▸ **Brief a**
Pull out every line of the records below that contains the string "Given", matching case exactly.

▸ **Source**
The accelerated rise of megacities—those with populations of more than ten million—over the last 50 years has profoundly affected the lives of their inhabitants. Asia is home to more megacities than any other continent: the works by the 11 artists in this exhibition respond to the political, environmental, and social conditions of their home cities of Beijing, Shanghai, Delhi, Mumbai, and Seoul, conveying their textures, proportions, and striking material and visual juxtapositions.

Accumulations of objects that each artist encounters in daily life—dishes, doors, plastic bags—become immersive sculptures.

Like a sprawling megacity, this exhibition extends to all corners of the Museum. You’ll find works located throughout the galleries, and even outside the Museum’s Huntington Entrance, and at Faneuil Hall.

▸ **Brief b**
According to the megacities exhibition text, why are works placed beyond the galleries, even outside the Museum?

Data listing
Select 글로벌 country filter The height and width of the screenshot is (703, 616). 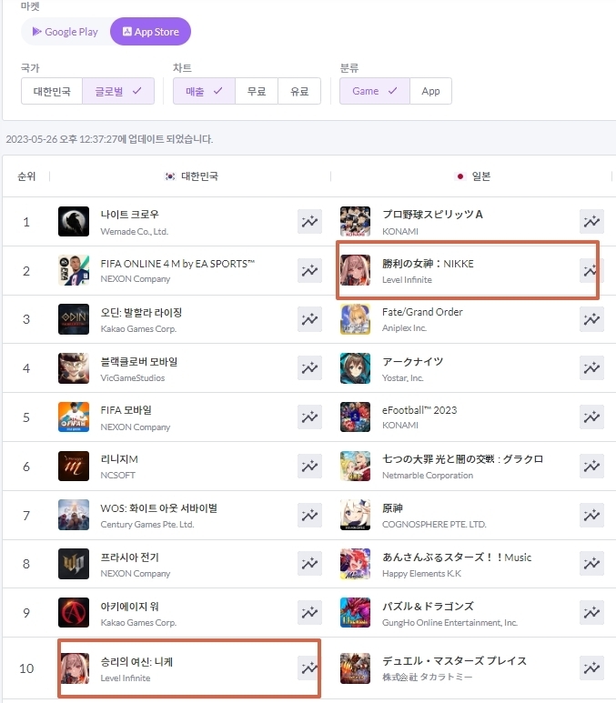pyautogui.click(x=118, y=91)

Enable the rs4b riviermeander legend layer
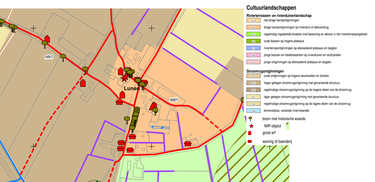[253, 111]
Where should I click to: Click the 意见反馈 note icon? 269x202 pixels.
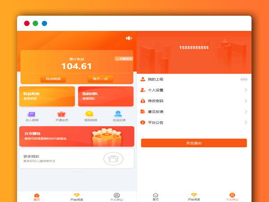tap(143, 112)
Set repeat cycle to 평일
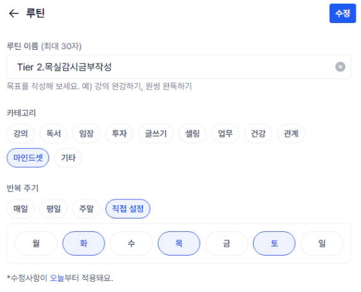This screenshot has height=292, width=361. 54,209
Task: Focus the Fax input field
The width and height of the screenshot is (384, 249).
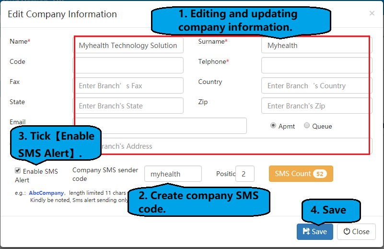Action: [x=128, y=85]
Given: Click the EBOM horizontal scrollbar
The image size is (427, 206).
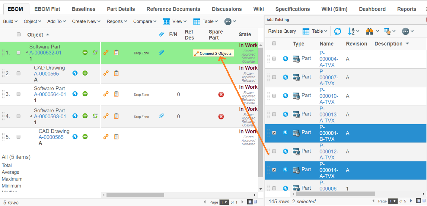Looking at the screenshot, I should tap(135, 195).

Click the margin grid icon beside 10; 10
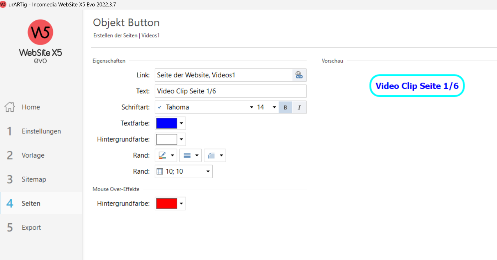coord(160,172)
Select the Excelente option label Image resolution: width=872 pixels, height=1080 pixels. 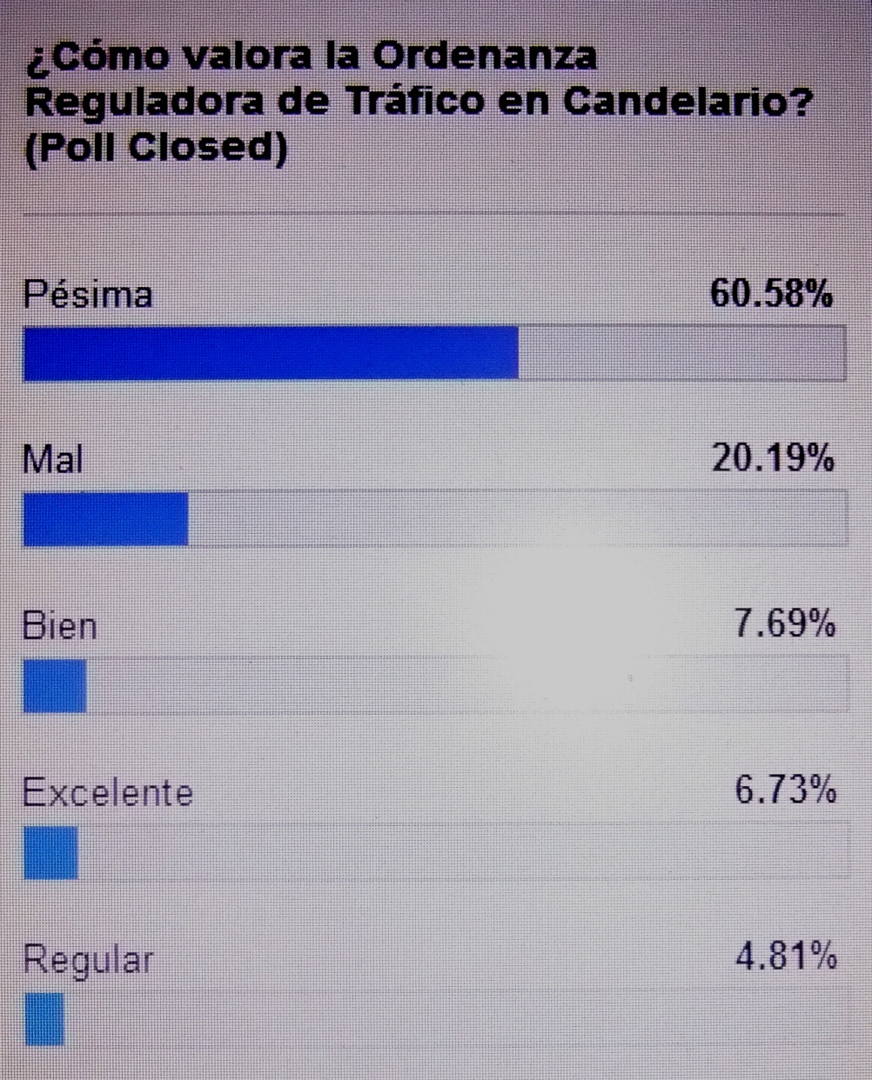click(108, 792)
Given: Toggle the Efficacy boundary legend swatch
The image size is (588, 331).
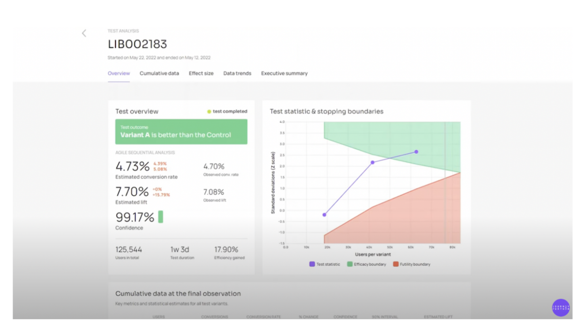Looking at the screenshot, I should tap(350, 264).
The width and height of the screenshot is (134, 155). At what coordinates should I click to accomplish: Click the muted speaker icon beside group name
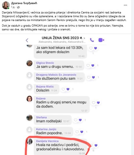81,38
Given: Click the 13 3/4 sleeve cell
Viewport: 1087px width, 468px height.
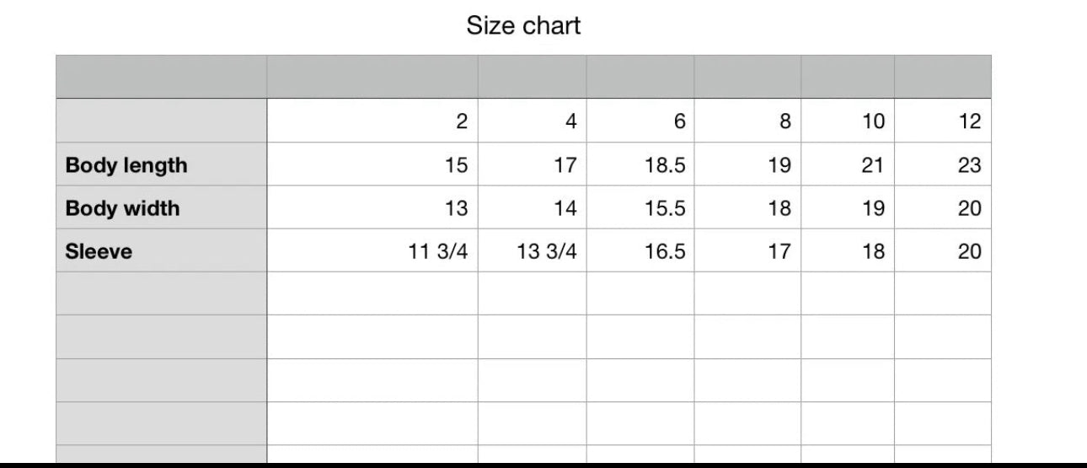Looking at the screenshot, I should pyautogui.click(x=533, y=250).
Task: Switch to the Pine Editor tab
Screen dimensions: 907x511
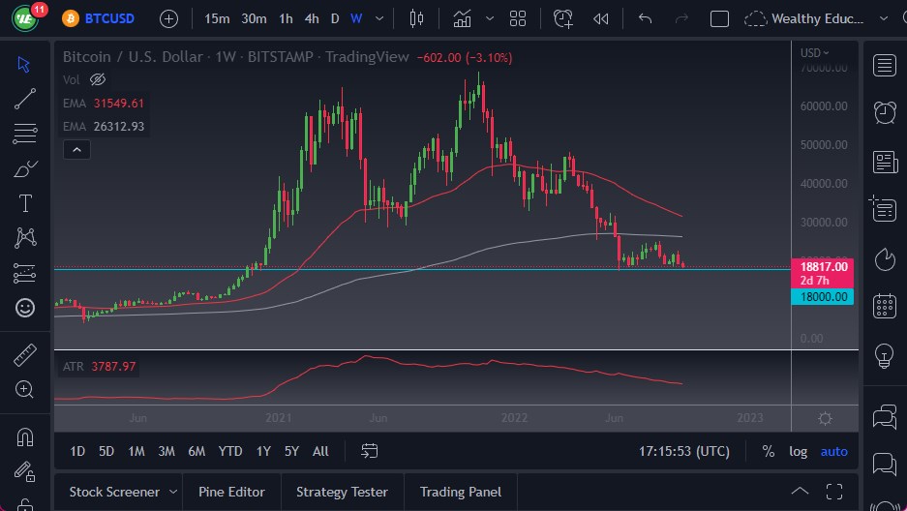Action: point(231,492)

▸ **Worked answer a**
Given: Click the EBOM horizontal scrollbar
Given: Toggle the Efficacy boundary legend swatch
Given: Click the 13 3/4 sleeve cell

▸ **Worked answer b**
Like a sprawling megacity, the exhibition extends to all corners of the Museum. So works appear throughout the galleries, outside the Huntington Entrance, and at Faneuil Hall.